There was a chivalrous feeling in the girl's mind that she was too new an acquaintance, that she had no right to the secrets of this friendship, and Manisty no right to speak of them.
But Manisty took no notice.

With half-shut eyes, like a man looking into the past, he began to describe his cousin; first as a girl in her father's home; then in her married life, silent, unhappy, gentle; afterwards in the dumb years of her irreparable grief; and finally in this last phase of intellectual and spiritual energy, which had been such an amazement to himself, which had first revealed to him indeed the true Eleanor.
He spoke slowly, with a singular and scrupulous choice of words; building up the image of Mrs.Burgoyne's life and mind with an insight and a delicacy which presently held his listener spell-bound.

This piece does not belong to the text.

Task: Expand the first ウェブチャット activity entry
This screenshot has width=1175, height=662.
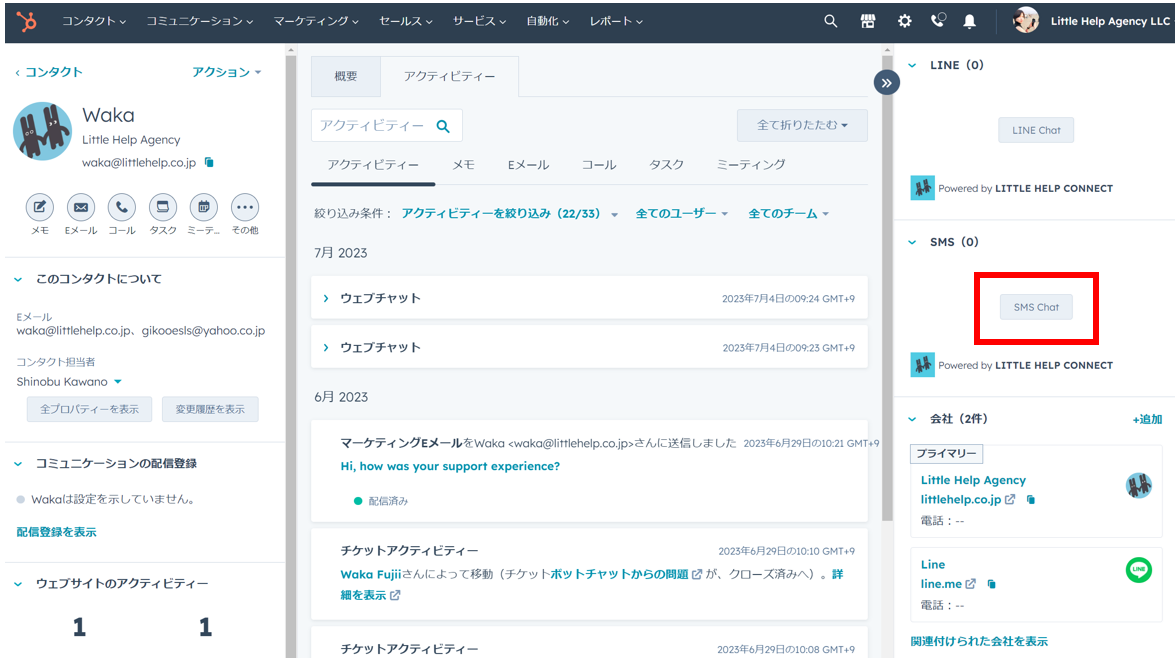Action: 326,298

Several times Lucy felt herself flooded with hot colour.
'Does he guess so much about--about us all ?' she asked herself with a secret excitement.
Suddenly Manisty said, with an entire change of tone, springing to his feet as he did so: 'In short, Miss Foster--my cousin Eleanor is one of the ablest and dearest of women--and she and I have been completely wasting each other's time this winter!' Lucy stared at him in astonishment.
'Shall I tell you why?
We have been too kind to each other!' He waited, studying his companion's face with a hard, whimsical look.
'Eleanor gave my book too much sympathy.

It wanted brutality.

I have worn her out--and my book is in a mess.